| Required work |
Reproduce the records in full. Alter nothing.

Stored items
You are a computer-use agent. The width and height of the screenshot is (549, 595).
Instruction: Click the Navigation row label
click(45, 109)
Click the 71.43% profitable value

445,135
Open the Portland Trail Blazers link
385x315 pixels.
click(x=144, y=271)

| Reply to the task |
You are a computer-use agent. The width and height of the screenshot is (549, 595).
Instruction: Click the Navigation row label
click(45, 109)
Click the 71.43% profitable value

445,135
Open the Portland Trail Blazers link
385x315 pixels.
click(x=144, y=271)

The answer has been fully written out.